In Soulac, the last hours of the Signal building

“We were going to the beach just downstairs. There was a dune, a long beach, still a bit of sand, and the ocean. It seemed far to us until swimming. » Caroline Neveu, 47, remembers with precision her summers spent in Soulac (Gironde) until the age of 20. She finds a group of friends there, all children or grandchildren of owners of Signal apartments, this building standing on the main beach. “These are unforgettable vacation memories, we were a group of friends, we all had our little apartments. Later, my daughter spent all her summers there with my parents,” remembers her childhood friend Stéphanie Bessas.

This building, typical of the architecture of the time, came out of the ground in 1970. If some call it “the wart”, it delights its owners, with its marble staircases and large oak entrance doors. Above all, its balconies on the sea meet the expectations of the “glorious thirty” and their promises of not too expensive holidays. At the time, Le Signal was part of a vast coastal urbanization project which included the construction of several buildings, for a total of 1,200 accommodations, a thalassotherapy center and a luxury hotel. Finally, after the bankruptcy of the promoter, Le Signal remains alone facing the beach.

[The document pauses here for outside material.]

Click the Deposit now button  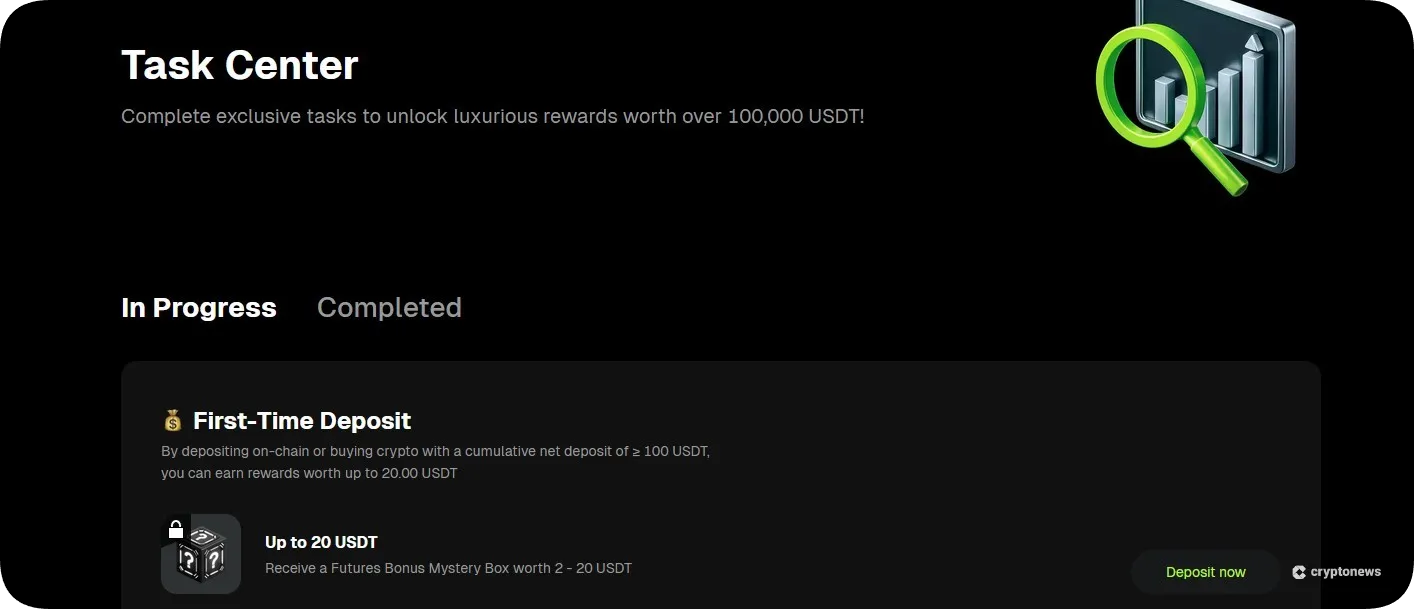1205,572
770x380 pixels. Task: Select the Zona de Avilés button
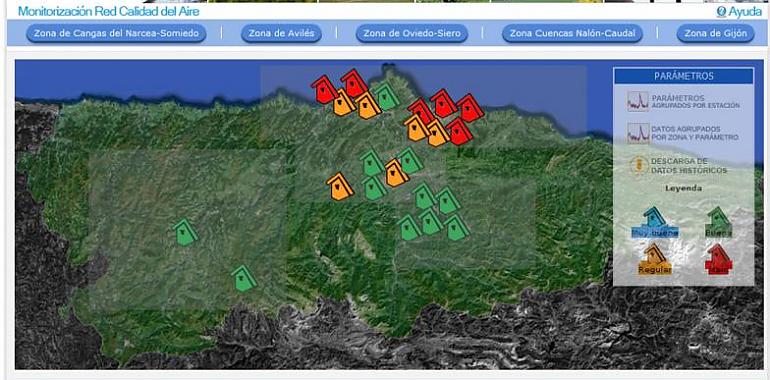tap(281, 33)
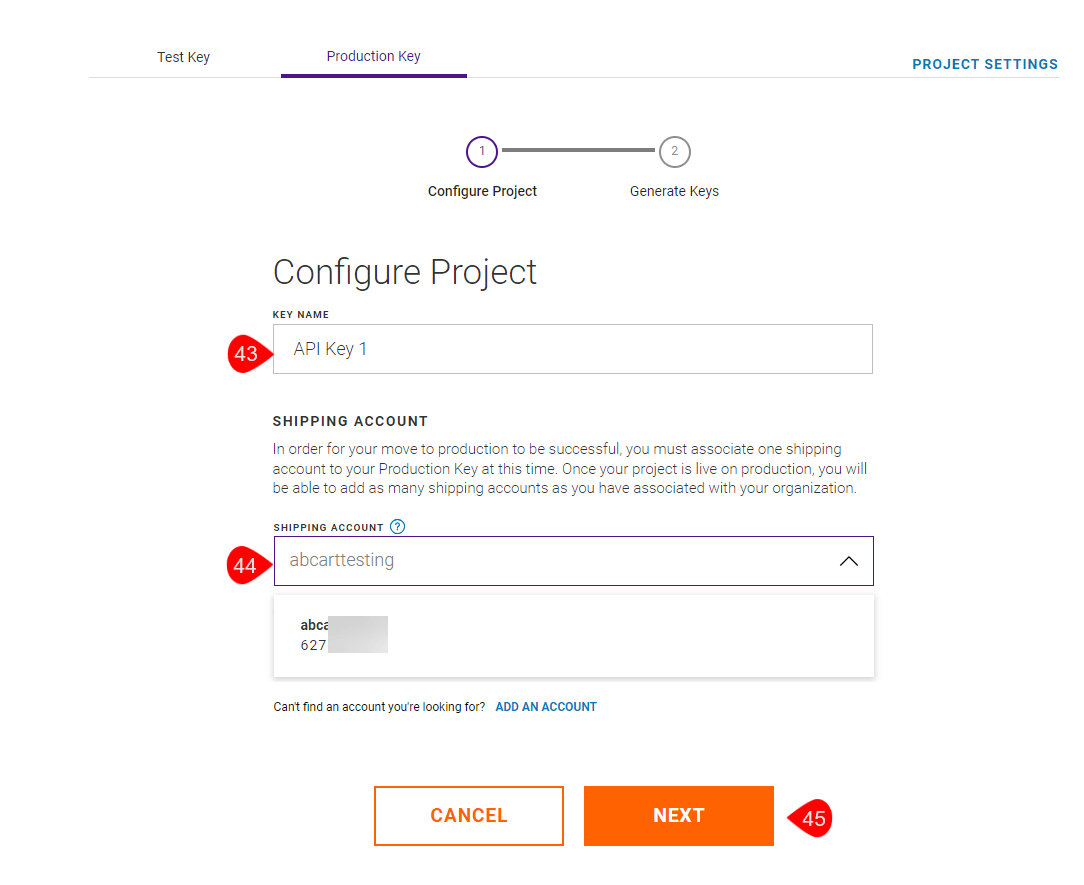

The one who has become, in spite of himself, the symbol of erosion on the Atlantic coast will disappear. On Friday February 3, the demolition site of the building will be officially launched, in the presence in particular of the Minister of Ecological Transition, Christophe Béchu. From February 6, it will be demolished piece by piece. Some owners will come to pay their last respects. Then, nature will take back its rights: the National Forestry Office will take care of redoing the dune, replanting and trying to bury the history of the Signal under the Soulac sand.

A group of happy owners

Fifty-three years ago, the owners of the 78 apartments, with rather modest incomes, gathered their savings to be able to spend their summers at the sea, imagining to retire there. In 1998, Vincent Duprat, 76 years old today, bought with his wife, Danielle, a three-room apartment on the fourth floor, crossing, with a view of the sea. “It was not a luxury building, but it was very pleasant”, he says.

Marie-José Bessac lives in Brive-la-Gaillarde with husband and children. Since 1965, they rented in Soulac every summer and decided, in 1983, to acquire a two-room apartment on the third floor. “We were a whole gang, a dozen owners who came for the holidays”, remembers, nostalgic, Marie-José Bessac, 77 years old. At the time, she was an executive secretary, her husband was a commercial director in household appliances.